Inducible NO synthase activity in blood vessels and heart: new insight into cell origin and consequences.

Induction of the inducible form of nitric oxide synthase (iNOS) in the vascular and cardiac tissue by several inflammatory stimuli may result in the production of large amounts of nitric oxide (NO) for a sustained period. Recent data obtained in the rat aorta in which iNOS was induced by lipopolysaccharide (LPS) have demonstrated that adventitial cells represent the main site of NO production. Adventitial-derived NO can exert an immediate down-regulatory effect on smooth muscle contraction (via activation of the cyclic GMP pathway) but may also initiate longer lasting effects through the formation of NO stores within the medial layer. One candidate for such NO stores are dinitrosyl non-heme iron complexes.

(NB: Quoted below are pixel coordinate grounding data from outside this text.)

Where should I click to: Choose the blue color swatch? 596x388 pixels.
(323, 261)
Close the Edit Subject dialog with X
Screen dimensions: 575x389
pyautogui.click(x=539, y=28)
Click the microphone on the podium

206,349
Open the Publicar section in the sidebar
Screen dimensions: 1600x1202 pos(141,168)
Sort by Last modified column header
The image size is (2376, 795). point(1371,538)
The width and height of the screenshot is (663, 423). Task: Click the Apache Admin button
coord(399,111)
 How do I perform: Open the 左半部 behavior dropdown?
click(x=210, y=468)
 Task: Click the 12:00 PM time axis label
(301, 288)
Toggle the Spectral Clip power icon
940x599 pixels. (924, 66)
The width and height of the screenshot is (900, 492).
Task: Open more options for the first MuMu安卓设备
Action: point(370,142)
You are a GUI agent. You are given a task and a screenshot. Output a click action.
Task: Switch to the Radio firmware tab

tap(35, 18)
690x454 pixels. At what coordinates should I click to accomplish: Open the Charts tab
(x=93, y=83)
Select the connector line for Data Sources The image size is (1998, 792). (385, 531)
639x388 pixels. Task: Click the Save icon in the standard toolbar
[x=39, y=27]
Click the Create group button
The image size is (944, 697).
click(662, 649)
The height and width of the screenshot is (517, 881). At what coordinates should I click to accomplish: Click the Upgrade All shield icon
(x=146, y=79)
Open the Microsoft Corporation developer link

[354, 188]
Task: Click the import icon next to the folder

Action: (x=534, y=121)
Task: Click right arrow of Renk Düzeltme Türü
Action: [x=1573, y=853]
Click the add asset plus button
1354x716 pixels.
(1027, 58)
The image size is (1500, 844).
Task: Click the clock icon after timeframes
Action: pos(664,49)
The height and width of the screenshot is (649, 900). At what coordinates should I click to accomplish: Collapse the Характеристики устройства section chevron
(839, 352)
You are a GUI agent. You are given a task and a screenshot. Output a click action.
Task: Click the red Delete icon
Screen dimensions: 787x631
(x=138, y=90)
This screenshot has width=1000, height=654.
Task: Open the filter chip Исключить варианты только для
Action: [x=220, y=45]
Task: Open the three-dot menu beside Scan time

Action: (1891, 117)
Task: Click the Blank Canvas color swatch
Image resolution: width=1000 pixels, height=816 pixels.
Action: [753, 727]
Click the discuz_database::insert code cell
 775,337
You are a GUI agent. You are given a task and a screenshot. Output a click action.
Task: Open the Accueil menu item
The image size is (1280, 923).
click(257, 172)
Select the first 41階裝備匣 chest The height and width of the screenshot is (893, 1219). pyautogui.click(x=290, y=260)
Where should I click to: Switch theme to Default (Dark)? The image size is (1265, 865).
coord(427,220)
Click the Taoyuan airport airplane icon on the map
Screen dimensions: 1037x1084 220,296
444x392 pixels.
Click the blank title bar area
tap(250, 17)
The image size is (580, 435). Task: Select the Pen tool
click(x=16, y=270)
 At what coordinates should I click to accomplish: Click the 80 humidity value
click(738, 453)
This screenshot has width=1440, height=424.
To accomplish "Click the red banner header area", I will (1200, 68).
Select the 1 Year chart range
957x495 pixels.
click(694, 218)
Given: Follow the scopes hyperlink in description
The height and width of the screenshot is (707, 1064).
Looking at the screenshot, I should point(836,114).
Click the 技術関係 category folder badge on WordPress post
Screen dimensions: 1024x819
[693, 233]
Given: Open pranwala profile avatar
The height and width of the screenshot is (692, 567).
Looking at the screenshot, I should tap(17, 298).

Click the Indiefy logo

Low molecular weight thiols interact with preformed NO stores and promote vasorelaxation by a cyclic GMP-independent mechanism involving the activation of potassium channels. In the heart, the induction of iNOS is involved in delayed protection against ischemia-reperfusion-induced functional damages. Recent data obtained with monophosphoryl lipid A, a non-toxin derivative of LPS, strongly suggest that iNOS-derived NO in the rat heart does not act as an immediate mediator of the cardioprotection but rather as a trigger of long-term protective mechanisms. Thus, the present data reveal the important role of adventitial cells as a site of iNOS expression and activity in intact blood vessels. The induction of adaptive mechanisms in the heart and the formation of releasable NO stores in blood vessels are examples of long-term consequences of iNOS induction. These new information are relevant for a better understanding of the circumstances in which NO overproduction by iNOS may play either a beneficial or deleterious role in these tissues.